Death by Cheese a delicious brunch casserole

Death by Cheese a delicious brunch casserole

October 14th, 2009 in Entertainmentfood

By Jane Henegar

* Good morning, Fare Exchangers. Today's first request comes from a reader who goes by the name "Grateful," wanting to know "if anyone can help me find recipes for Apple Betty, beef and cabbage soup and any other soup recipes."

* And another reader has a spicy request: How to grate fresh nutmeg, how to store it and how long it will keep. As to the last request, I've just thrown away an ancient nutmeg grater at our house; it grated more knuckle than nutmeg. But perhaps there's a solution, and if anyone knows it, you will be the ones.

Gail Alvis described the following recipe as a favorite that she first tried in a trip with her sister-in-law to Napa Valley's Wine Country Inn. She said it makes a beautiful, delicious brunch casserole.

Death by Cheese

6 eggs

1/2 cup all-purpose flour

1 teaspoon baking powder

1/8 teaspoon salt

1 cup milk

8 ounces cottage cheese

4 ounces cream cheese, cut into cubes or pinched into small pieces

2 tablespoons butter

1 pound (16 ounces) Monterey Jack cheese, cut into small cubes

Beat eggs and thoroughly whisk in the flour, baking powder, salt and milk. Beat in the cottage cheese, stir in the cubed cheeses and pour into a greased 2.5- to 2.8-liter oven dish. Dot evenly with butter and bake at 325 F for 40 to 45 minutes until puffed and golden brown. Allow to cool for 10 minutes.

We are grateful to Candice McCallie for providing a solution for a simple and inexpensive dinner for a young mom. You will note that the proportions are approximate and call for some creativity on your part, but you should be able to vary proportions easily.

Quick Pork Chops

Pork chops (boneless or bone-in)

1 package instant rice

Salsa

Shredded cheese

Brown pork chops on both sides in oil. Place rice in casserole dish. Place pork chops on top of rice. Cover each chop with salsa. Pour enough water into the casserole dish to cover the rice; do not submerge tops. Sprinkle cheese on top of chops. Cover with aluminum foil and bake at 350 F for 30 to 35 minutes. Fluff rice and serve.

Here's the almond pound cake we've been promising you. It's from Ann Ledbetter of LaFayette, Ga.

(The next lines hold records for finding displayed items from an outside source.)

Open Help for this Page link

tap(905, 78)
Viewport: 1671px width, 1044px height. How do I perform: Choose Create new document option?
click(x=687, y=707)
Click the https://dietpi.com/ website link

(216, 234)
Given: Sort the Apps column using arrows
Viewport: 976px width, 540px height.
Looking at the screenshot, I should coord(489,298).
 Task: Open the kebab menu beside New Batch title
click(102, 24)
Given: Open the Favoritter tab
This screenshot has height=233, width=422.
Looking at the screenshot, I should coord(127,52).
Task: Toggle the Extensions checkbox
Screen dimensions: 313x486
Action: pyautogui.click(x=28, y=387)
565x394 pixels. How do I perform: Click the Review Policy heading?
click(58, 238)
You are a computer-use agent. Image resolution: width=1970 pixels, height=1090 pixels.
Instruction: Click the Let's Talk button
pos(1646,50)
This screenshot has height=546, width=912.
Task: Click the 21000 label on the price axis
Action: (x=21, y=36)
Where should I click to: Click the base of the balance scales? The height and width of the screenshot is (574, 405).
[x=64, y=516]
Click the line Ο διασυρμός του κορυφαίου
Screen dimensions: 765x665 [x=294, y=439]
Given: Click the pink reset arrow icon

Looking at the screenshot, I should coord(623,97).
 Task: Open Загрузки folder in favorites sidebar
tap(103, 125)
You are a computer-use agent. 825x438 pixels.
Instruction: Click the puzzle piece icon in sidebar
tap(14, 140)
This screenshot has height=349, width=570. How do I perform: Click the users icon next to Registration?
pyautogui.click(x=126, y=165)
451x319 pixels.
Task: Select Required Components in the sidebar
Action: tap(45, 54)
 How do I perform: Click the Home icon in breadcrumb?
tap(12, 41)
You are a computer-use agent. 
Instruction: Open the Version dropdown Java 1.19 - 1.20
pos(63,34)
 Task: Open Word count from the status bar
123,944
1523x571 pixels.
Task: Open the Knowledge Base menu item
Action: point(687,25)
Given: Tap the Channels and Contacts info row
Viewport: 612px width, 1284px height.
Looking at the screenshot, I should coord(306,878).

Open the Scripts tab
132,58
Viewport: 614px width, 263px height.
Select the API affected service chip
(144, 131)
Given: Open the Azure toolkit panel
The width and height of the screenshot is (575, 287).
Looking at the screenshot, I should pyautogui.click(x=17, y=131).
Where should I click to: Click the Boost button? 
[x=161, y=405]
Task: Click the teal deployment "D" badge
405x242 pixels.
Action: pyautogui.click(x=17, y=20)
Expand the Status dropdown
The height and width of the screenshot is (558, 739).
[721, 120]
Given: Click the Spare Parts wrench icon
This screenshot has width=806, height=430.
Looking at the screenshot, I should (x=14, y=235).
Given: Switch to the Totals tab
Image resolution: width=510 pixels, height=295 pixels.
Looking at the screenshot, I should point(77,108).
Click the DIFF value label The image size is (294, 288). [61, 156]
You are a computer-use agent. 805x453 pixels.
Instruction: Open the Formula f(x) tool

Almond Pound Cake With Icing

The secret of this cake is mixing right and beating well.

3 cups sugar

1 cup butter (do not substitute)

1/2 cup shortening

6 eggs

3 cups sifted all-purpose flour

1/2 teaspoon baking powder

1 cup evaporated milk

2 teaspoons almond extract

Glaze:

2 tablespoons butter

3 tablespoons evaporated milk

2 cups sifted confectioners sugar

1/2 teaspoon lemon juice

2 teaspoons almond extract

1/8 teaspoon salt

Cream sugar, butter and shortening until mixture is pale in color and fluffy and smooth. Add eggs, one at a time, beating well after each addition. Sift together flour and baking powder; add to cake alternately with milk in small amounts, beating very well between each addition. Add almond extract.

Pour into well-greased and floured tube pan or a long pound cake pan (16- by 5- by 4-inch). Place in a cold oven and bake at 300 F for 11/2 to 2 hours, testing cake with toothpick for doneness. Do not overcook. When done, cool for 15 minutes on rack, then remove from pan. Cake will stick if it's in pan too long.

Glaze: Melt butter in saucepan; add milk. Beat by hand into butter/milk mixture the sugar, adding lemon juice, almond extract and salt. Drizzle mixture over cake. Leave cake uncovered until icing is cool.